## Directions
Return the lines of the data below in which the string "card" occurs.

## Data for review
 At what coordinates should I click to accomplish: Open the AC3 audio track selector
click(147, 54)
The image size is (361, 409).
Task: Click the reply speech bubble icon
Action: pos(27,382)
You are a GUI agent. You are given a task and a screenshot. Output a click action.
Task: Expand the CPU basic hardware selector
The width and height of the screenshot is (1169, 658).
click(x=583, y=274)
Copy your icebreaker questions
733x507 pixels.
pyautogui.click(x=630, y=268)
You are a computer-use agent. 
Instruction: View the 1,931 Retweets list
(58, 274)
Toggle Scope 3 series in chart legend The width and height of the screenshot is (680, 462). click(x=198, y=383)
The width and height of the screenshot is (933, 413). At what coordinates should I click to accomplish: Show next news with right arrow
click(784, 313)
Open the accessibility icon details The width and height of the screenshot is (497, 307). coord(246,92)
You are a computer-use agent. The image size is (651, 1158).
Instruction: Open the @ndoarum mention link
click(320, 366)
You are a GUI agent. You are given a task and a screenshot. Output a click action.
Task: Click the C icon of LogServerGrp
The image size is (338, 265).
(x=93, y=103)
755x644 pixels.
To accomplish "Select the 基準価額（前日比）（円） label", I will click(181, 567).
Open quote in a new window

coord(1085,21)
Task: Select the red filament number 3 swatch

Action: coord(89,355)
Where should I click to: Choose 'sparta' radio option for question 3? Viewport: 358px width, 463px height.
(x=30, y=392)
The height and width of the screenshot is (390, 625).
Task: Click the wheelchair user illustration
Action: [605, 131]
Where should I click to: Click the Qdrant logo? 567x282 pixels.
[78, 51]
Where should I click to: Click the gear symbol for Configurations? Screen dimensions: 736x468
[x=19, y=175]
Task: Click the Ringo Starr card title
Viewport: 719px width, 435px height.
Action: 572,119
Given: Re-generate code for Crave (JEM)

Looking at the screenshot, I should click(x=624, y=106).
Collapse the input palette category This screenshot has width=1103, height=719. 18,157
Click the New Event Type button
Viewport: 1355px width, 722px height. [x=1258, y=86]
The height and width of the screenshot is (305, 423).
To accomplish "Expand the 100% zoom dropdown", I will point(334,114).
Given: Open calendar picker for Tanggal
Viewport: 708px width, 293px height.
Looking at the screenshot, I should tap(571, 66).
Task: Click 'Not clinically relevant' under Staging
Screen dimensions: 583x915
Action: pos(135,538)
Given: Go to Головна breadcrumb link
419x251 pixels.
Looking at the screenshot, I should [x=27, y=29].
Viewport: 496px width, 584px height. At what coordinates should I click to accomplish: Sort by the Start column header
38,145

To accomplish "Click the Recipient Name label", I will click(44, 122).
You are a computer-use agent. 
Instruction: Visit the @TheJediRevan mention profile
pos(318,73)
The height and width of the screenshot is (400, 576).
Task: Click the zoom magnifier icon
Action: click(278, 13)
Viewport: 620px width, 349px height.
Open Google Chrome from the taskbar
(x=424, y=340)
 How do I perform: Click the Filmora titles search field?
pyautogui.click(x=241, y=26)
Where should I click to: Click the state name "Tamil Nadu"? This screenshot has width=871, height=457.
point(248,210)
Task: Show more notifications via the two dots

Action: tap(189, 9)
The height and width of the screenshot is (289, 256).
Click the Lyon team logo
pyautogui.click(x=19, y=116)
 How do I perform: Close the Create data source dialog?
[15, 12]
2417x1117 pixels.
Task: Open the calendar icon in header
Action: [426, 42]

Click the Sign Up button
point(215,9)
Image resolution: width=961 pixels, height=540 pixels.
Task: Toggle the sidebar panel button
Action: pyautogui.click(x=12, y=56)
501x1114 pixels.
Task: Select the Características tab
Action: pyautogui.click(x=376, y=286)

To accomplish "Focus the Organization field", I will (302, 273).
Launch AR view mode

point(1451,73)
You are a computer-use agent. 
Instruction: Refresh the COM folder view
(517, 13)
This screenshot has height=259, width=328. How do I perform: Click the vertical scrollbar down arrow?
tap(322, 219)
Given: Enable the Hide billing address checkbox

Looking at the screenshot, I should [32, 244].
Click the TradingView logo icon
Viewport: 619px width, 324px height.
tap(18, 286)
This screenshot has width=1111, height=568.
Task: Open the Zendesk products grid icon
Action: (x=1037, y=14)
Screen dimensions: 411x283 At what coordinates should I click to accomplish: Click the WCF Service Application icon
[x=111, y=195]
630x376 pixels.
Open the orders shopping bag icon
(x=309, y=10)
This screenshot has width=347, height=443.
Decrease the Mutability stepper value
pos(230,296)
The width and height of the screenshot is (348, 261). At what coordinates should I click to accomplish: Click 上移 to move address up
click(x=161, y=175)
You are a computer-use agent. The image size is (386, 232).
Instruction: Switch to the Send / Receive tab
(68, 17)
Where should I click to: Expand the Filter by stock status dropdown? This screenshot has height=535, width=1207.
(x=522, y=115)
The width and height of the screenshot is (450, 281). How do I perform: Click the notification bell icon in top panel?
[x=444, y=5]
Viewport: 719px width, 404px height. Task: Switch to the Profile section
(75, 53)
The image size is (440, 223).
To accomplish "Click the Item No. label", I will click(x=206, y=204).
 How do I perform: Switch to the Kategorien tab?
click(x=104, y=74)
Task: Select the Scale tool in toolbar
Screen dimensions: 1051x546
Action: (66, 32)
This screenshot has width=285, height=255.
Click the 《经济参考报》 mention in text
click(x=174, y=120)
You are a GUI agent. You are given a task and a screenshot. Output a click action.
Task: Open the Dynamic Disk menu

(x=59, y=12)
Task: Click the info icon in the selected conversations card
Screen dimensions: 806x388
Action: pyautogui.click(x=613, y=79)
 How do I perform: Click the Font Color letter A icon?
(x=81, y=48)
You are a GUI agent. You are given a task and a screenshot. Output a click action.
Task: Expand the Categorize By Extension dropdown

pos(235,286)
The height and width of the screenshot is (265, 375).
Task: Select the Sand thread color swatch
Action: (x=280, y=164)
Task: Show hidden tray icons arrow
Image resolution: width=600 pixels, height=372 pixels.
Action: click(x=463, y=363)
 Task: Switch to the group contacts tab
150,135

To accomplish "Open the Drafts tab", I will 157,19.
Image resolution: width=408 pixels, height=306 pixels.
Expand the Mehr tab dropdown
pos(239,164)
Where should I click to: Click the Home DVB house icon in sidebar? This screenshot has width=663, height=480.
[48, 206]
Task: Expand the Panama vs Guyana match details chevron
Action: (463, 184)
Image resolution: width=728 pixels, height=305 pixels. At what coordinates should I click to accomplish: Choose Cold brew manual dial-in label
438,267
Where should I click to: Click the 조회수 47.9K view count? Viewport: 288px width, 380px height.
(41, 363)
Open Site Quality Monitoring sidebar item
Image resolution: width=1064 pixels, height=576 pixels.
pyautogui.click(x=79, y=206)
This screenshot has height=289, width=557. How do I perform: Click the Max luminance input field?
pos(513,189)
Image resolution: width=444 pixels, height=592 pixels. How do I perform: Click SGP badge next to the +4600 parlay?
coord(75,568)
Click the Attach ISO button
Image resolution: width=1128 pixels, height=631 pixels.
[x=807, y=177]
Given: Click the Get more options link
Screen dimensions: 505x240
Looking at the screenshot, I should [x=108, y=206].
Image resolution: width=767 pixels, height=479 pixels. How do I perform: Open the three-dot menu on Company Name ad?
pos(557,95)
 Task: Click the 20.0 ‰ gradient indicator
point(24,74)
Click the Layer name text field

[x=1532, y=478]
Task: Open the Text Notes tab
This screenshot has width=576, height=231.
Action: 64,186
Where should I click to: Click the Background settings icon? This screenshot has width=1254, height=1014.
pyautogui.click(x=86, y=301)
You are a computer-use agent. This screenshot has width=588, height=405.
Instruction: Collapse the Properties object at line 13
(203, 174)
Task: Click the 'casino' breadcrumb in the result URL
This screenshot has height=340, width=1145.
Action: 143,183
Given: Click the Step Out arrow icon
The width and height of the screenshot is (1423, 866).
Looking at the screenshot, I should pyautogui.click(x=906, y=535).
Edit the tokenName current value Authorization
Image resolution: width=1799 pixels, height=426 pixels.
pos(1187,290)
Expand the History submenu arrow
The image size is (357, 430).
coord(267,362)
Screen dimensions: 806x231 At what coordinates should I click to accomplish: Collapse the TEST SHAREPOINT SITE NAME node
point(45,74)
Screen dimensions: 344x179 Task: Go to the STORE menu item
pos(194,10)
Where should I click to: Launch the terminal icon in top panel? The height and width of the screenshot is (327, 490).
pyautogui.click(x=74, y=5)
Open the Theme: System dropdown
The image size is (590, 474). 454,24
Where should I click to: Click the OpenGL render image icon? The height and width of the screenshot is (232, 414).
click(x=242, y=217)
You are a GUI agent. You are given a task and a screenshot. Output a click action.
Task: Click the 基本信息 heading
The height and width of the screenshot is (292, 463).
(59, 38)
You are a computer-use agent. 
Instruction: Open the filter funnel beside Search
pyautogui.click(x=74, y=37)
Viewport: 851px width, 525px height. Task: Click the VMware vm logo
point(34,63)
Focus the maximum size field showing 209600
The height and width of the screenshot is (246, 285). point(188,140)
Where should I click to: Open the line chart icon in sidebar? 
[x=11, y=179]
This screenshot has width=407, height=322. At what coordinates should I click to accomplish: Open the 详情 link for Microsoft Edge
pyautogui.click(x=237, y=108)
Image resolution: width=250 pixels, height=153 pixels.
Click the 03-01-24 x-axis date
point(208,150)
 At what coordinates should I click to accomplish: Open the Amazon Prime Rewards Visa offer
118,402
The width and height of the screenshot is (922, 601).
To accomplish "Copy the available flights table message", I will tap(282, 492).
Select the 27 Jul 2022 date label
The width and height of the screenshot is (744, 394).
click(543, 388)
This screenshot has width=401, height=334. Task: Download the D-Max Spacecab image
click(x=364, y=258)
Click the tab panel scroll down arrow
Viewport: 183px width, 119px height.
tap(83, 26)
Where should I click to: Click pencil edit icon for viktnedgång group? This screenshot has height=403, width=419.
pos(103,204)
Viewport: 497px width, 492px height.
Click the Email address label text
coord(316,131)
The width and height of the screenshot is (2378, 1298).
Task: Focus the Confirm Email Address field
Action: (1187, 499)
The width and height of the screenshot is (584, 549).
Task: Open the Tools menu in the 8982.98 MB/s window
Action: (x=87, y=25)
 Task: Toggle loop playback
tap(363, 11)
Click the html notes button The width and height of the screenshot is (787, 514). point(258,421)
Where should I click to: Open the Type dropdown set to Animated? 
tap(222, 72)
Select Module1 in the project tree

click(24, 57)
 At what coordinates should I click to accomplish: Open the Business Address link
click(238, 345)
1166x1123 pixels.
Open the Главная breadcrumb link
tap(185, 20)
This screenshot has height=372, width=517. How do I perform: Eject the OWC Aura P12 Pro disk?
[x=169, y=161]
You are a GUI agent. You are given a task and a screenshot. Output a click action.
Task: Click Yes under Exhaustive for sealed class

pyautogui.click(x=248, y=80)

## Answer area
Task: Click the Ringo Starr card title
Task: Click the info icon in the selected conversations card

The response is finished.